----- Source data -----

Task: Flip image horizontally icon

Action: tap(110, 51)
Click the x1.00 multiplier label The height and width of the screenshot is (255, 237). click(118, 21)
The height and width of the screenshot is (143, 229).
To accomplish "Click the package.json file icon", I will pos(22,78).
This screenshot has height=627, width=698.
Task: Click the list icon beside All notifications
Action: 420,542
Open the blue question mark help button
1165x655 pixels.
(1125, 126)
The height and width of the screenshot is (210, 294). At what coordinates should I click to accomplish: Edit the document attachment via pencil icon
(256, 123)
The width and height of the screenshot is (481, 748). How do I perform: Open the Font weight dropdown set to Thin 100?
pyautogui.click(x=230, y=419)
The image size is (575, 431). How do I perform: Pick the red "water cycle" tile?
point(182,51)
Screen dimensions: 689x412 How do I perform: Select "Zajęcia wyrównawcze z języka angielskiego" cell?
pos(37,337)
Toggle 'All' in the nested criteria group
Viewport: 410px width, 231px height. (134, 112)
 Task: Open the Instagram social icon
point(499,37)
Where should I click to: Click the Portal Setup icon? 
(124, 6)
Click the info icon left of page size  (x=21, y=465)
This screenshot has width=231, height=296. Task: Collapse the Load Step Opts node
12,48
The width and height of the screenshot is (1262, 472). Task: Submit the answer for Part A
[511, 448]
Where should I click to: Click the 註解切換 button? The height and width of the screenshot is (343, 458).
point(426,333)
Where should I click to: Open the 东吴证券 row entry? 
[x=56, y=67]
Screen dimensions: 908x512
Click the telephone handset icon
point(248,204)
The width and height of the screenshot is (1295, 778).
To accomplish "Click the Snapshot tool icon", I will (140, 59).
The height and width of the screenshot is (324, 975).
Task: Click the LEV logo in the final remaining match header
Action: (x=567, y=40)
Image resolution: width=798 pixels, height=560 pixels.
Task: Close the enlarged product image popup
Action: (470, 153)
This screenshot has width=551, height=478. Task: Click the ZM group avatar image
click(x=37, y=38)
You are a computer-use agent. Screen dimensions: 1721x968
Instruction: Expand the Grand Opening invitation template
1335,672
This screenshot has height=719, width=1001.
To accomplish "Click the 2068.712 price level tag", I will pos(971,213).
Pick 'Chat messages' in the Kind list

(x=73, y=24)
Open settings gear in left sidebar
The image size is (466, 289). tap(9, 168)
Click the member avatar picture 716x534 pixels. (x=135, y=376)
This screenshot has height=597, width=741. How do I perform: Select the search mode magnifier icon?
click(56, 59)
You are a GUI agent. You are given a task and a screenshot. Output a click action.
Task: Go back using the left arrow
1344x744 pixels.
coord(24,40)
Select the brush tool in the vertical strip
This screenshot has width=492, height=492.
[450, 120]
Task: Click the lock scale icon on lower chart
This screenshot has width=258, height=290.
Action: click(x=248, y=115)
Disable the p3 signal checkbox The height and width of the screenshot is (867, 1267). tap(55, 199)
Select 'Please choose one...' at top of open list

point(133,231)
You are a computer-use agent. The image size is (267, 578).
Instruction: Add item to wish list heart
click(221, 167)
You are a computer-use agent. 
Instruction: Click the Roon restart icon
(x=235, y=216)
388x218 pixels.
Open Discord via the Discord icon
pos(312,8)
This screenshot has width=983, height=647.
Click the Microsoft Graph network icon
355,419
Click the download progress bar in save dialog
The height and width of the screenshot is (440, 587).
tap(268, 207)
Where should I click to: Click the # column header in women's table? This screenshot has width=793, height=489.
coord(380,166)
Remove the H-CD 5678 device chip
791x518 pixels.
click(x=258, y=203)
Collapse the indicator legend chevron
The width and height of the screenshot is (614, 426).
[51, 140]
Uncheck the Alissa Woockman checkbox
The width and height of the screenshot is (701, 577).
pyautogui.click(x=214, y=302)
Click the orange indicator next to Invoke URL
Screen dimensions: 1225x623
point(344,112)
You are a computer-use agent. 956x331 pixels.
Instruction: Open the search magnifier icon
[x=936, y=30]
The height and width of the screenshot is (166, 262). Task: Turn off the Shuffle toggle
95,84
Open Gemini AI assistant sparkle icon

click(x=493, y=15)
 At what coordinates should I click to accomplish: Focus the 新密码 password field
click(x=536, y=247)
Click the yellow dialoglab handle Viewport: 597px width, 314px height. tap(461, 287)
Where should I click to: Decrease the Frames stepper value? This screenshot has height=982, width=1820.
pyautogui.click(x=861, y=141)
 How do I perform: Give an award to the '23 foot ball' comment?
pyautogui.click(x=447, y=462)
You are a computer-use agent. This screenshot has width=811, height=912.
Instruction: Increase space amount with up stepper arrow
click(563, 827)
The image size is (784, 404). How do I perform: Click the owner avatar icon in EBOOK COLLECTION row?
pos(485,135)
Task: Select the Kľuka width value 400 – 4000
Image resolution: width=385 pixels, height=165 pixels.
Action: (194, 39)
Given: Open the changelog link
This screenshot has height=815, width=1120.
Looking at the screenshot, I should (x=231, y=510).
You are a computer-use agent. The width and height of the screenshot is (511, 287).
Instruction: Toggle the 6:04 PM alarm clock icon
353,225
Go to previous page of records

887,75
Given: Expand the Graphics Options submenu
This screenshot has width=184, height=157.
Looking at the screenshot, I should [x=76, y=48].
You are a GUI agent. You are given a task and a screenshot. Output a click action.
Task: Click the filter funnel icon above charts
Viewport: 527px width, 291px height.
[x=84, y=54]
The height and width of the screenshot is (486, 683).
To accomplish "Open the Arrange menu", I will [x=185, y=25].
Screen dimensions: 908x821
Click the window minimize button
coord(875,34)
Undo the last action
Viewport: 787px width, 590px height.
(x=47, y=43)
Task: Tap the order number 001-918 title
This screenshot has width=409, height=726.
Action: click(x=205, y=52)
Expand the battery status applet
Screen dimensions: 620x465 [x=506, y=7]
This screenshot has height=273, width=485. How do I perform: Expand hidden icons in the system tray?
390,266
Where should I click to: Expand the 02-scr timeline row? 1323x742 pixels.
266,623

-----

■ Assignment: Starting at the line that contains "Expand the battery status applet", output every remaining line of the data exactly, and stop after the last one.

■ Exercise solution:
Expand the battery status applet
Screen dimensions: 620x465 [x=506, y=7]
This screenshot has height=273, width=485. How do I perform: Expand hidden icons in the system tray?
390,266
Where should I click to: Expand the 02-scr timeline row? 1323x742 pixels.
266,623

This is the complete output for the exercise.